In the Studio: Virginia Jaramillo
Virginia Jaramillo (b. 1939) is a New York-based painter and a 2022 Joan Mitchell Fellow. We interviewed her about her work and creative practice in June 2023. The following is an edited transcript of that conversation.
Since I was around 12 years old, my desire was to be an archeologist. When I was a youngster, I would go visit my grandparents on their turkey ranch in El Centro, California. El Centro is basically desert, but there were alfalfa fields near us. It was really beautiful. I remember riding around the ranch on this old bike, looking down at the cracked earth. It made a strong impression on me. When the earth cracks, it changes colors around the crack. I thought, "Wow, look at all the colors." Sometimes the earth would be reddish, ochre, black sometimes. I would just be looking at this and I would wonder, "How deep do these cracks go? Should I be riding on this?" I was always puzzled by how fragile it looked, and yet it was so strong.

## WORK TO COMPLETE
Extend the interview with Virginia Jaramillo beyond its final sentence, keeping her first-person voice. The listing that comes next has no connection to the interview with Virginia Jaramillo.

## SUPPLIED INFORMATION

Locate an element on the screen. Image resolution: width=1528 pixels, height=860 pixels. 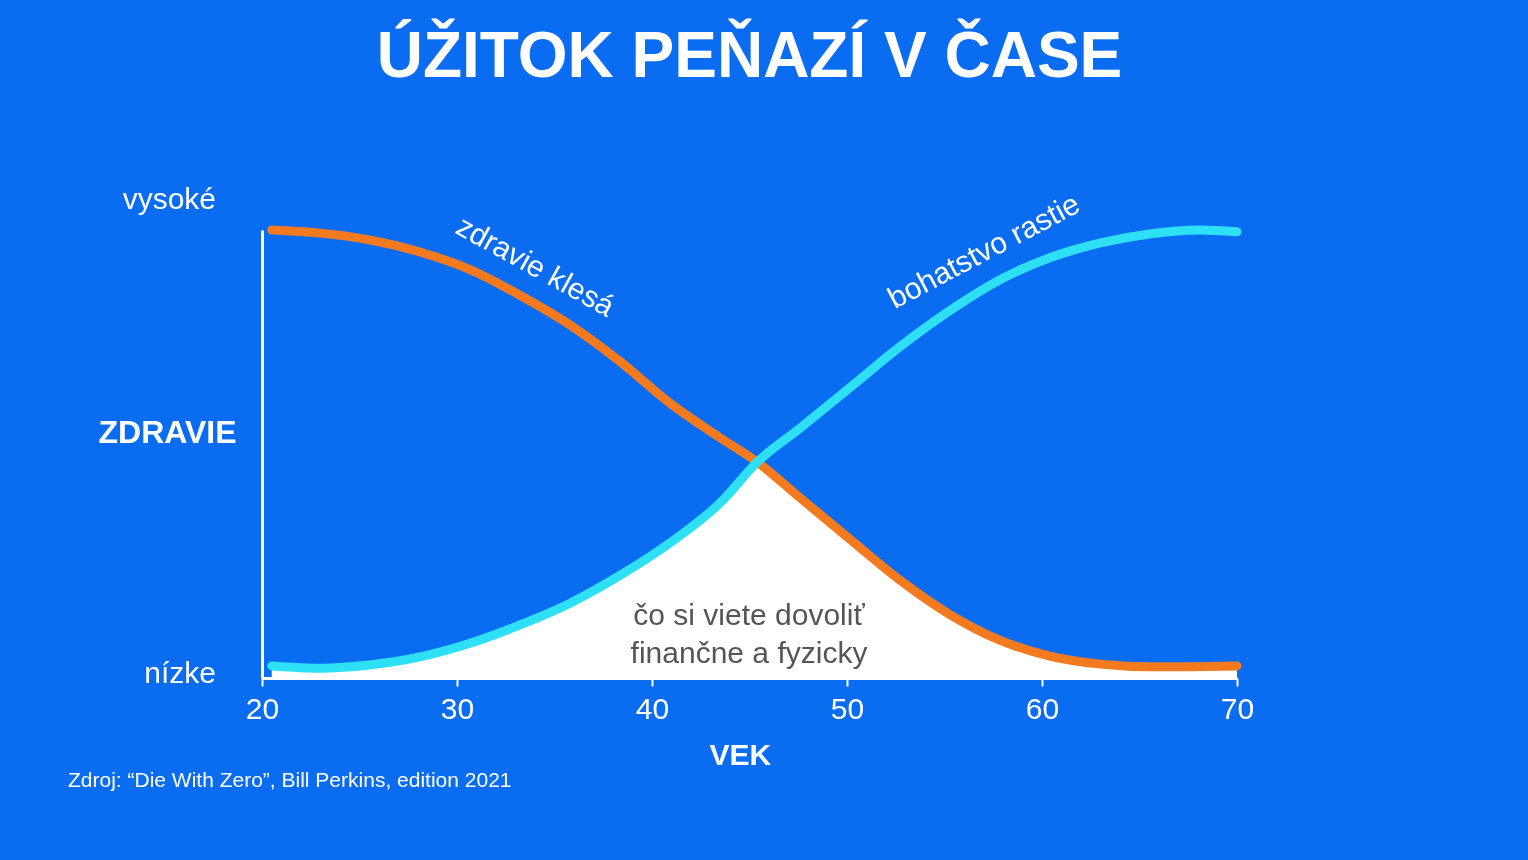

## ANSWER TO THIS PROBLEM
In the mid-sixties, I produced what are now called my “black paintings.” They were all dark paintings with texture. At the time, I didn't realize where these stemmed from, but looking back, I recognize it was the cracked earth that I saw as a kid.
Along with my memory of those visits to El Centro, the experience of growing up in LA with so many different kinds of ethnic groups around really inspired me to find out more about the archeology of different cultures. Early on, I was able to combine my interest in archeology with art. I'm grateful that I found a way to transmit that interest.
I have always been concerned with the shape of things and how they complement one another—how one shape intersects with another. I remember, as a kid, I would look at the back doors of trucks, the way the two doors would meet, and there would be color around the doors. I'd look at how they opened up and closed, and how they fit so perfectly together within that rectangular space. That was interesting to me.
During the summers, my parents would give me and my sister and some friends a lot of scraps and tell us to make some quilts, I guess just to keep us out of their hair and out of the sun. We would spread out everything on the floor, and start piecing things together. We'd say, "No, this color looks better here. Then this color. Oh, this shape should go here..." We had fun, and we were formulating compositions. It was a learning experience, although I didn’t realize it at the time.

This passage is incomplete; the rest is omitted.